Amendment 1 reads as follows:

Must Section 7, Article VI of the Constitution of this State, relating to state constitutional officers, be amended so as to provide that beginning in January 2023, or upon a vacancy in the office of Superintendent of Education after the date of the ratification of the provisions of this paragraph, whichever occurs first, the Superintendent of Education must be appointed by the Governor, with the advice and consent of the Senate; to provide that the appointed Superintendent of Education shall serve at the pleasure of the Governor; and to require the General Assembly to provide by law for the duties, compensation, and qualifications for the office?

The S.C. Department of Education oversees policies for K-12 schools statewide.

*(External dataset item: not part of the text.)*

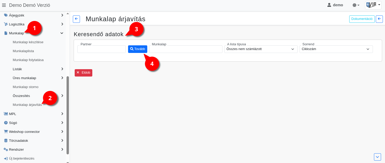Open the gear settings dropdown
Viewport: 385px width, 163px height.
[x=356, y=5]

Currently, the state constitution specifies that the Superintendent of Education, along with the state’s Attorney General, Treasurer, Comptroller General, Commissioner of Agriculture, and Adjutant General, are to be elected for four-year terms by qualified voters. [content-2] That last position is now appointed by the governor after 56 percent of voters approved a similar constitutional amendment in 2014.

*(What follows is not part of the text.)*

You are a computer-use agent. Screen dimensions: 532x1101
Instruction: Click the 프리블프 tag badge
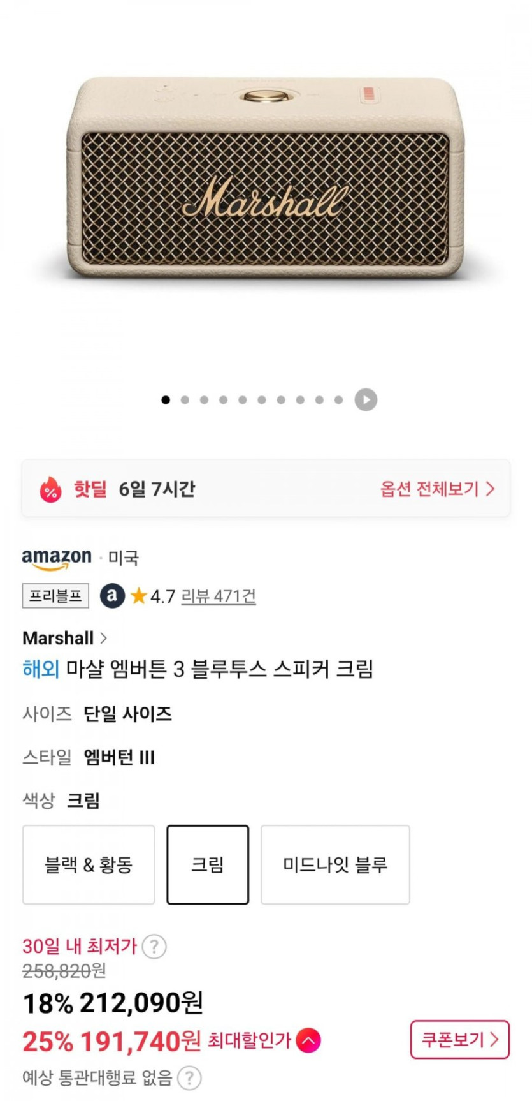pyautogui.click(x=55, y=596)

Not everyone welcomes this year’s proposal.

Jon Hale is a co-chair of the Quality Education Project, a Charleston-based organization that works to encourage equitable education policy.

So far, the grassroots group has mostly focused on its 2018 school board endorsements. When asked about Amendment 1, Hale says approving it would go against the organization’s mission.

“It does not align with QEP values to consolidate power with one person in a position that has historically worked against the interest of all students, particularly students of color and poor communities,” he said in an interview with the City Paper.

In a YouTube video uploaded by the South Carolina Chamber of Commerce, former Republican Gov. Nikki Haley and former Democratic Superintendent of Education Inez Tenenbaum speak in support of governors appointing their superintendents.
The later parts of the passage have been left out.